别墨日常犯尴尬症,盯着电梯里跳动的红色数字,希望能够用意念催促得快一些结束这样让她感到窒息的窘境。
“叮”
的一声,电梯门刚开,别墨就迫不及待地逃离这个几平方的小铁盒子,贺知深紧跟其后。
别墨的钥匙就在裤兜里,她把手伸进裤兜里握住钥匙,站在门前仰头看贺知深,却没有开门。
贺知深也不急,学她手插着兜站在别墨家门口和她无声对峙。
“……”
最终别墨还是顶不住脖子的酸涩,不情不愿地开了门让贺知深进来了。
阳台只锁了纱窗,奶白色的窗帘被风吹得四处乱舞,打翻了一个马克杯,杯子倒没有四分五裂,只是摔掉了耳。
饶是如此,别墨也心疼得不得了,进门就把贺知深抛在脑后,蹲在察看杯子没有其他的破损后,快速且用力地把两片窗帘打了个火锅店里那样的海带结,那罪魁祸首的窗帘就只能被风吹得像两只大摆锤了。
其实别墨家里的杯子还挺多,可能那个被摔坏的对她有什么特别的意义,才会惹得她生了气。
这样不声不响地生了一顿闷气之后,别墨居然还不忘给贺知深倒水,用的杯子是固定的蓝色鲸鱼图案的,从贺知深第一次来喝过之后,别墨就一直给他用这个了。
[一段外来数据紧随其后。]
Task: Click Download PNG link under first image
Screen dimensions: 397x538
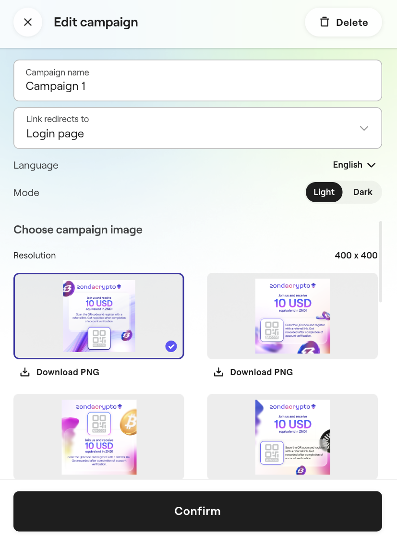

倒完水,两人并排坐在沙发上安静地看着电视,咳,没有打开的电视。
别墨觉得安静得有些过分,于是拿起了遥控器:“看会儿电视吧……”
一只手伸手将别墨手中的遥控器又放回了茶几上。
贺知深:“不用了,我们聊聊吧。”
别墨扯过一个抱枕:“聊什么?”
贺知深像是有些头疼,捏了捏眉心:“以后去酒吧可以叫我陪你。”
“不……”
“你先别急着拒绝。”
贺知深换了个姿势,伸出一只手搭在别墨背后的沙发上,“我陪你,你该怎么玩还是怎么玩,只是,今天那样不行。”
那样不行?
“哪样……”
别墨皱眉,突然想起了今天的那个花臂男,扬起了一个连她自己看了都觉得特别欠打的笑,“噢……可是,你凭什么管我?”
贺知深一时无语,被别墨一句话问得哑口无言。
“你应该不是没有人追的吧?像你这样的条件,可以找到条件比我好很多的人,真的没有必要花时间在我身上。